Prayers for Jizo-sama
Besides the graves, graveyards attached to temples will also usually have statues dressed in bright vermillion shawls or bibs. The wellspring of this tradition is a dark one. The statues represent Jizo-sama, a Buddhist deity of sorts who is said to protect children who die before their parents, usually at a young age, as they make their way through the world beyond, sai no kawara. In the traditional story, children in this purgatory build towers of stones each day, which are destroyed by oni (demons) each night. Jizo-sama protects the children against the violence and terror of these demons until they can move onward. The bibs were once tied to statues by grieving parents seeking protection for their lost children.
These days, Jizo-sama’s remit has extended beyond protecting children who died, to protecting children in general, as well as women in childbirth. Each statue doesn’t commemorate a child, but instead acts as a locus for family prayers. You can see these statues almost anywhere there is a temple or graveyard, and they never cease to stop me in my tracks.
Days of the Dead
There are particular times of year when people visit graves. Chief among them is Obon, the summer festival of the dead, when people go back to their family homes and visit the graves of their ancestors. I talked a bit about Obon back in August. Back then, I saw colourful kite-lanterns and paper strips decorating graves decorating graves at Hachiman shrine in Hatsukaichi, and blithely assumed this was a national tradition.

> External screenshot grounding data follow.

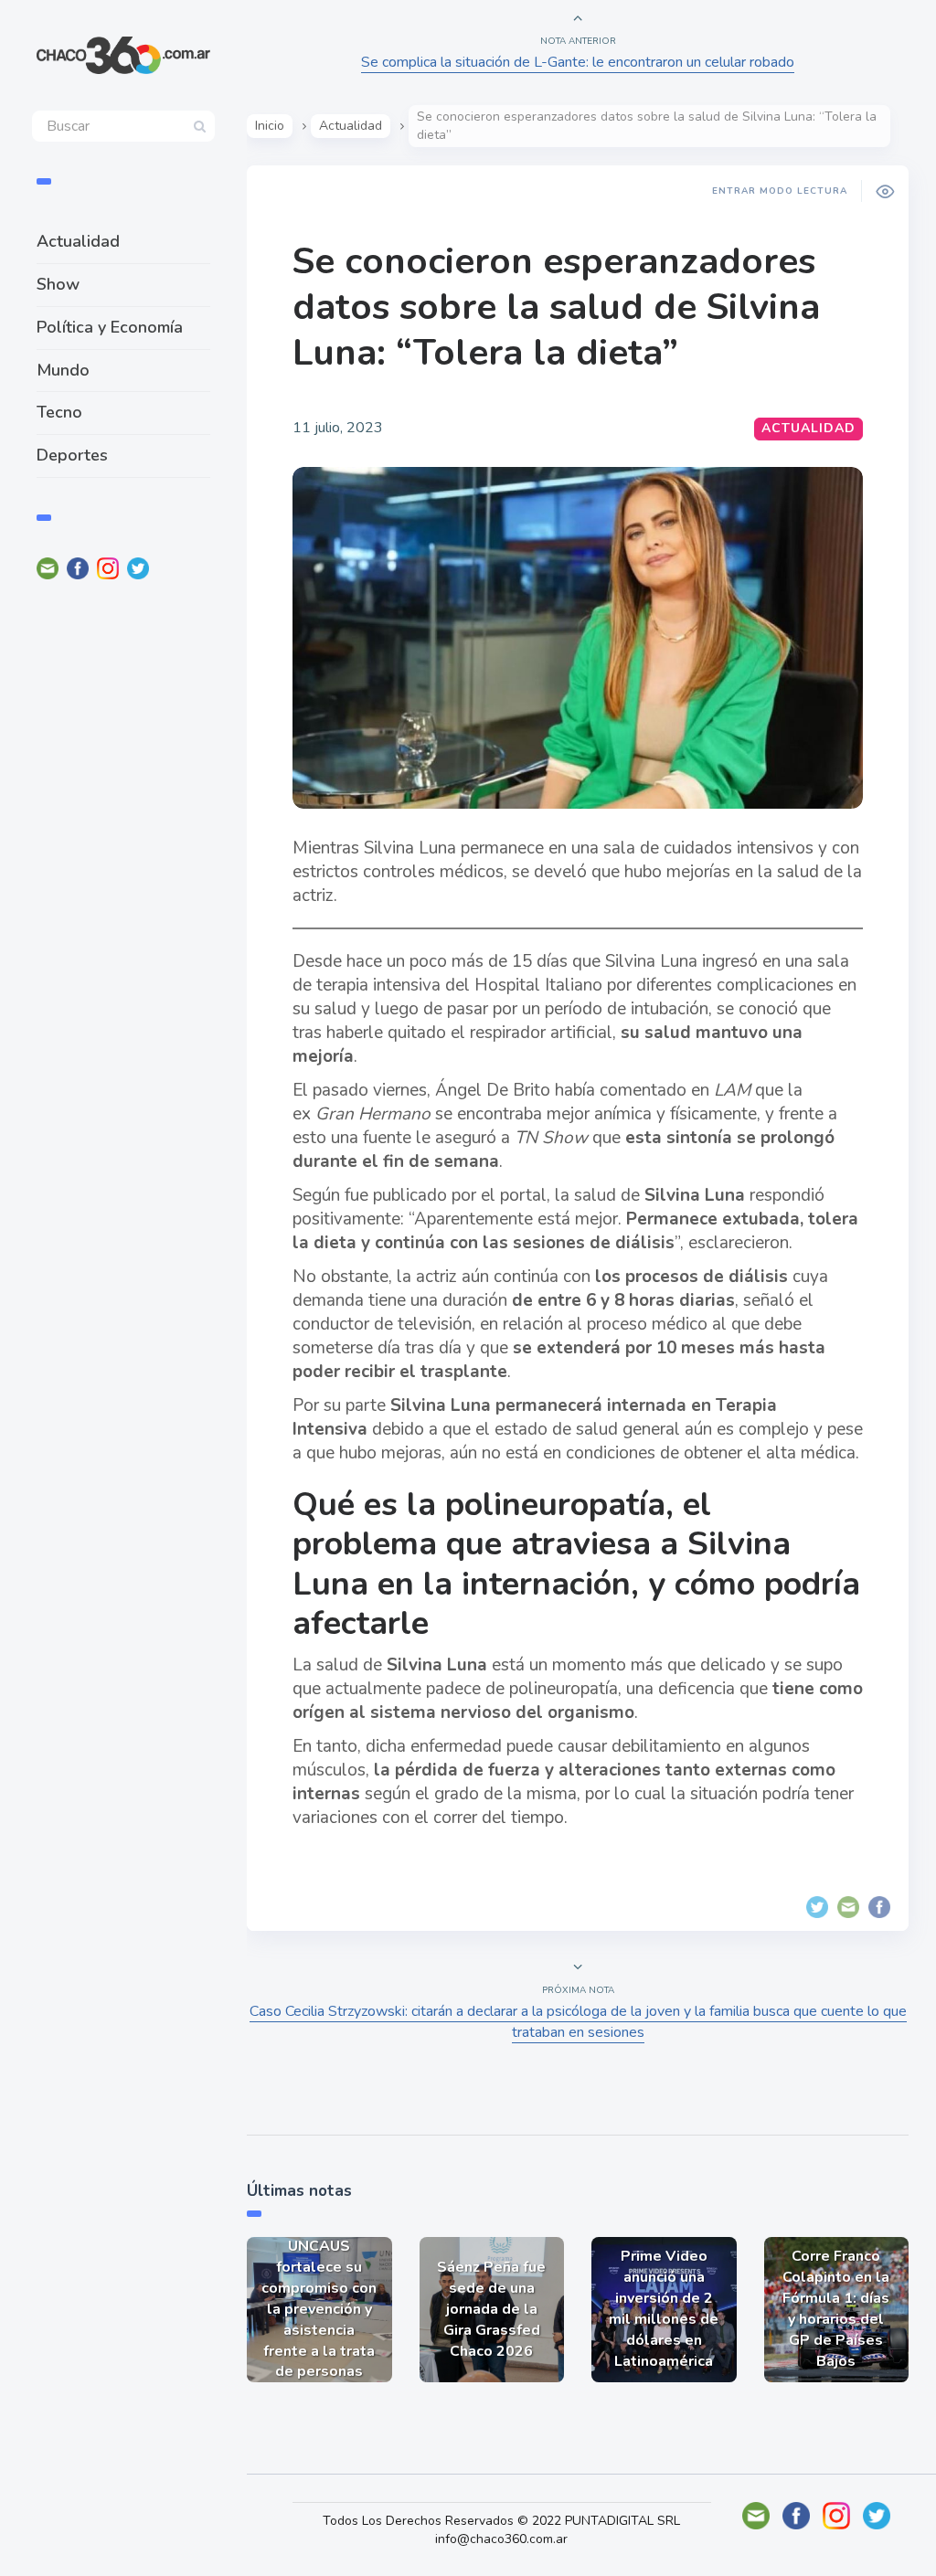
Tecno (59, 412)
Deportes (72, 455)
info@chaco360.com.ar (501, 2539)
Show (58, 284)
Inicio (269, 125)
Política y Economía (110, 327)
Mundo (63, 370)
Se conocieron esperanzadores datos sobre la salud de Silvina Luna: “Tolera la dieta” (556, 307)
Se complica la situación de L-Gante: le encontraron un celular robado (577, 62)
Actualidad (78, 241)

I’ve since discovered that the truth is odder than I imagined. Coloured paper adorns graves in Hiroshima, but nowhere else. In the far north of Japan, graves are given offerings of kelp during the summer season. Meanwhile in Nagasaki, people go to their family graves armed with fireworks, and light up the night sky in honour of the dead. This is absolutely my favourite Japanese tradition I’ve ever heard of.
Although Japan has kept alive the tradition of ancestor worship, there’s something unique about the practice here. People don’t worship their ancestors since time immemorial, like they do in many cultures. The ancestors you offer prayers to, generally, are those within living memory of someone alive. So you honour your parents or grandparents or great-grandparents’ generations, but generally no further.
I’ve read that this is to do with people in Japan having lived in small, nuclear families for centuries, just like in England. Even in the medieval era, people didn’t really have ‘clan’ identities, like they did in China. So there’s no need to pay tribute to ancient ancestors, to preserve the unity of the clan. You worship the people you remember.
There are two more graveyards within a ten-minute walk of Toun-ji. At Tenmangu, a stunning hilltop shrine and one of my favourite places to visit in Hiroshima, the graves are densely clustered, reminding you of another truth about Japan- there’s not much space to spare, in life or in death. Here, people come to pay their respects to the dead, but many people come up here for a quiet moment’s reflection, myself included.
I am going to talk more about Tenmangu in a future article, but for now I’ll leave you with some pictures from the shrine and its vantage point.
For now, with a Catherine wheel and a prayer,
From your correspondent in Hiroshima.
* If anyone’s uncomfortable with me taking pictures of strangers’ graves… yeah, I sort of see your point. I decided that, on balance, it was justifiable for the article.